Your assignment → Print out each record, keeping it identical to the original.

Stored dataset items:
=-=-=
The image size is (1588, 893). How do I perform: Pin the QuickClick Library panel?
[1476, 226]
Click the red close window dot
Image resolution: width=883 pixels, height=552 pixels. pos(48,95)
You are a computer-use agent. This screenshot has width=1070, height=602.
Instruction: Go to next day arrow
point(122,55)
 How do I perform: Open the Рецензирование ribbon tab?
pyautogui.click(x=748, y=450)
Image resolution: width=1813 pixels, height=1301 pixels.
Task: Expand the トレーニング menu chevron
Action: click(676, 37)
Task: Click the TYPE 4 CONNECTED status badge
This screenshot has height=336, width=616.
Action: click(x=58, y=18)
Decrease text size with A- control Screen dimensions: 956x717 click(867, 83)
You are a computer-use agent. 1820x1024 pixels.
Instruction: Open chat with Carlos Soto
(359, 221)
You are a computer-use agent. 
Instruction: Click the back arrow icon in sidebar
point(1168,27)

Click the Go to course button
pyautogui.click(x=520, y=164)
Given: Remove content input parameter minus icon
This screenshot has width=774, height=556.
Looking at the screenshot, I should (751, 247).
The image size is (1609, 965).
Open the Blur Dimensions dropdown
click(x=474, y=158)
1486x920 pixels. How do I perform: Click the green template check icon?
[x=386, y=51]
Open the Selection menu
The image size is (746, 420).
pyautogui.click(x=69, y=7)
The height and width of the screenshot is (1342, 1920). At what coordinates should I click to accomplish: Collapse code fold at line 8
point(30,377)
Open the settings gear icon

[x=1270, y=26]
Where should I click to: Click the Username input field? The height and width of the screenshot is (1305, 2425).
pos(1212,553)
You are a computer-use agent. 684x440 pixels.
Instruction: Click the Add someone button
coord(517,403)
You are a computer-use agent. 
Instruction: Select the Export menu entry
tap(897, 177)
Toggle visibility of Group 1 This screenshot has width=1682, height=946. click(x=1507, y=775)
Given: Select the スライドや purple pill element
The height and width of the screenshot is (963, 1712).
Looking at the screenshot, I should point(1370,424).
=-=-=
Output of the exercise →
The image size is (1588, 893). How do I perform: Pin the QuickClick Library panel?
[1476, 226]
Click the red close window dot
Image resolution: width=883 pixels, height=552 pixels. pos(48,95)
You are a computer-use agent. This screenshot has width=1070, height=602.
Instruction: Go to next day arrow
point(122,55)
 How do I perform: Open the Рецензирование ribbon tab?
pyautogui.click(x=748, y=450)
Image resolution: width=1813 pixels, height=1301 pixels.
Task: Expand the トレーニング menu chevron
Action: click(676, 37)
Task: Click the TYPE 4 CONNECTED status badge
This screenshot has height=336, width=616.
Action: click(x=58, y=18)
Decrease text size with A- control Screen dimensions: 956x717 click(867, 83)
You are a computer-use agent. 1820x1024 pixels.
Instruction: Open chat with Carlos Soto
(359, 221)
You are a computer-use agent. 
Instruction: Click the back arrow icon in sidebar
point(1168,27)

Click the Go to course button
pyautogui.click(x=520, y=164)
Given: Remove content input parameter minus icon
This screenshot has width=774, height=556.
Looking at the screenshot, I should (751, 247).
The image size is (1609, 965).
Open the Blur Dimensions dropdown
click(x=474, y=158)
1486x920 pixels. How do I perform: Click the green template check icon?
[x=386, y=51]
Open the Selection menu
The image size is (746, 420).
pyautogui.click(x=69, y=7)
The height and width of the screenshot is (1342, 1920). At what coordinates should I click to accomplish: Collapse code fold at line 8
point(30,377)
Open the settings gear icon

[x=1270, y=26]
Where should I click to: Click the Username input field? The height and width of the screenshot is (1305, 2425).
pos(1212,553)
You are a computer-use agent. 684x440 pixels.
Instruction: Click the Add someone button
coord(517,403)
You are a computer-use agent. 
Instruction: Select the Export menu entry
tap(897, 177)
Toggle visibility of Group 1 This screenshot has width=1682, height=946. click(x=1507, y=775)
Given: Select the スライドや purple pill element
The height and width of the screenshot is (963, 1712).
Looking at the screenshot, I should point(1370,424).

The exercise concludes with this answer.